Futures on the Standard & Poor’s 500 Index increased 0.4 percent today. The U.S. equity benchmark gained 2 percent on Nov. 11 in New York after Italy approved debt reduction plans.
Mario Monti, former European Union competition commissioner, will lead a new government in Italy after the region’s debt crisis led to the unraveling of a coalition led by Prime Minister Silvio Berlusconi. President Giorgio Napolitano offered Monti the post after sounding out the country’s political parties on Nov. 13.
Greek Prime Minister Lucas Papademos, who was sworn in on Nov. 11, said the country’s new government must implement decisions from an Oct. 26 European summit to receive more loans and avoid default. European leaders meeting in Brussels at last month’s summit cajoled bondholders into accepting 50 percent writedowns on Greek debt and boosted the regional rescue fund’s capacity to 1 trillion euros ($1.4 trillion).
‘Close to Resolution’
“The situation in Greece has dramatically improved with the appointment of a unity government out there, and Italy looks like it’s getting close to a resolution,” said Angus Gluskie, who manages more than $350 million at White Funds Management in Sydney. “Two of the largest concerns of the market are being partially taken off the table.”
In Japan, gross domestic product in the three months ended Sept. 30 grew at the fastest pace in 1-1/2 years as exports recovered from a record earthquake. The economy expanded at an annualized 6.0 percent, the Cabinet Office said today in Tokyo. The median forecast of 26 economists surveyed by Bloomberg News was for a 5.9 percent increase. Japan’s return to growth after three quarters of contraction was driven by companies including Toyota Motor Corp. making up for lost output from the disaster.
Securities firms’ shares rebounded after tumbling last week when camera maker Olympus disclosed hidden losses, roiling investor confidence in the country’s corporate governance.
Nomura Holdings Inc. shares tumbled to the lowest in at least 37 years on Nov. 8 on speculation it was involved in the Olympus scandal. The brokerage wasn’t involved in the concealment of losses, Hajime Ikeda, managing director of Nomura’s corporate communications, said the same day.
Sumitomo Mitsui gained 2.2 percent to 2,066 yen, while Nomura jumped 5.8 percent to 257 yen. Daiwa Securities Group Inc., Japan’s second-largest brokerage by market value, advanced 2.8 percent to 257 yen.
Trading houses rose after commodity prices increased. Mitsubishi Corp., Japan’s biggest trading company by market value, rose 2.1 percent to 1,579 yen, while Mitsui & Co., a trading house that counts commodities as its biggest source of profit, gained 1.5 percent to 1,157 yen.

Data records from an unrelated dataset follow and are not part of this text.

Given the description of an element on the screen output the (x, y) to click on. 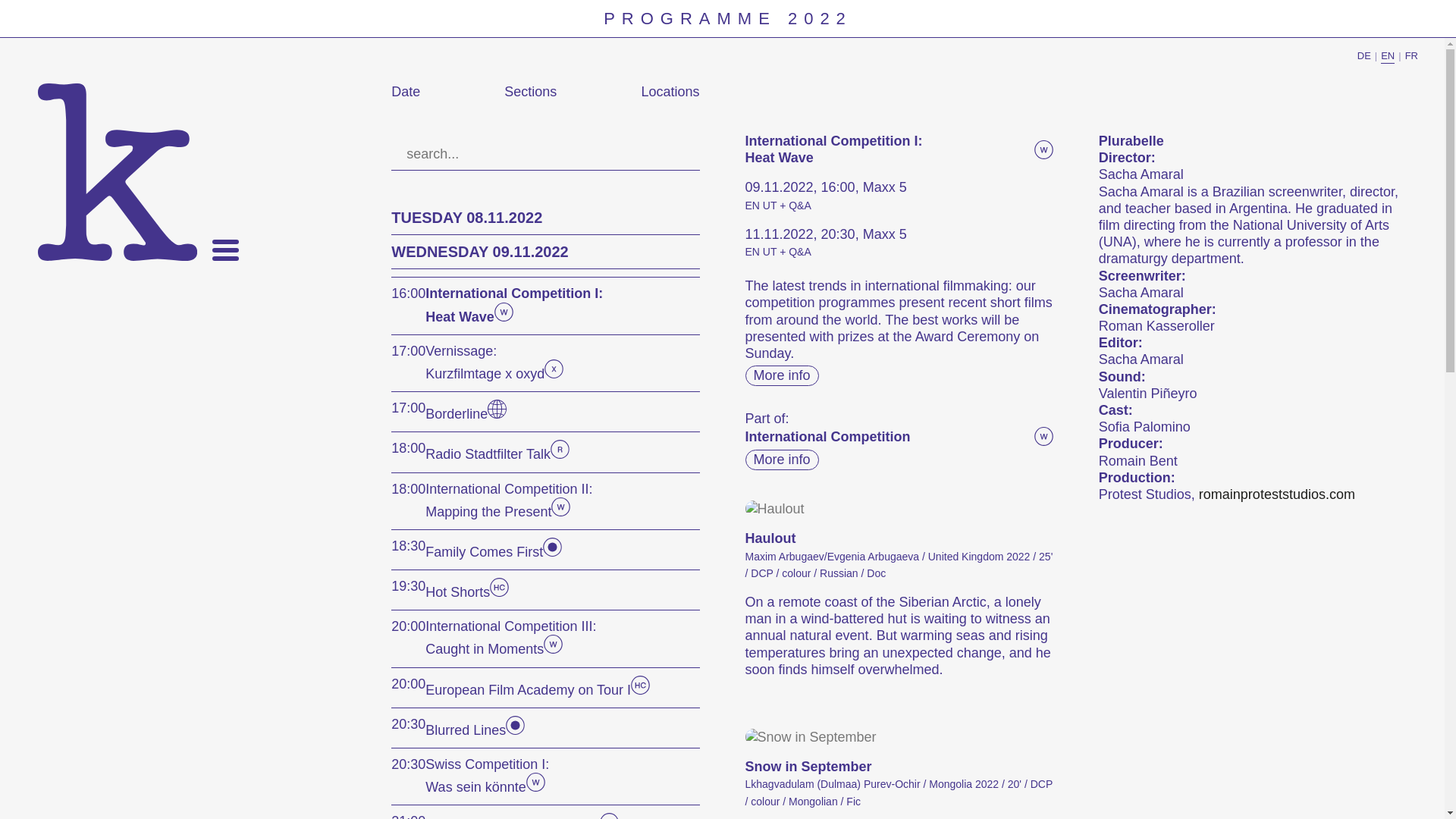
Swiss Competition (534, 786)
Hors Concours (498, 591)
Internationale Kurzfilmtage Winterthur (116, 172)
Main Focus: Los Estados Andinos (552, 551)
Expanded Cinema (553, 373)
Main Focus: Los Estados Andinos (514, 729)
International Competition (552, 648)
Internationale Kurzfilmtage Winterthur (116, 172)
Hors Concours (639, 689)
International Competition (504, 316)
Country in Focus: Israel (496, 413)
International Competition (560, 511)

The London Metal Exchange Index of prices for six industrial metals including copper and aluminum rose 1.8 percent on Nov. 11, while crude for December delivery climbed 1.2 percent to $98.99 a barrel in New York on Nov. 11.
Nippon Sheet Glass, which counts Europe as its biggest market, jumped 2.9 percent to 144 yen. Nippon Electric Glass Co., a glassmaker based in the western prefecture of Shiga, gained 3.3 percent to 724 yen.
Flat-panel makers have “drastically” cut production and inventories, Barron’s said in its Nov. 14 edition. U.S.-based glass panels maker Corning Inc. may rise 20 percent or more if sales of television and computer displays pick up, it said, citing Darice Liu of Brigantine Advisors.
Olympus rallied by its daily limit of 80 yen, or 17 percent, to 540 yen. Japan’s securities regulator may recommend Olympus pay a levy for making false financial statements to keep its shares from being delisted, Reuters reported, citing an unidentified source familiar with the case.
Tosoh Corp., a petrochemical products maker, plunged 4.4 percent to 219 yen, dropping the most on the Nikkei, after a fire at its plant in western Japan. The company expects “severe damage” to its equipment, said Managing Director Yasuyuki Koie. A missing worker was found dead this morning at the factory, President Kenichi Udagawa said.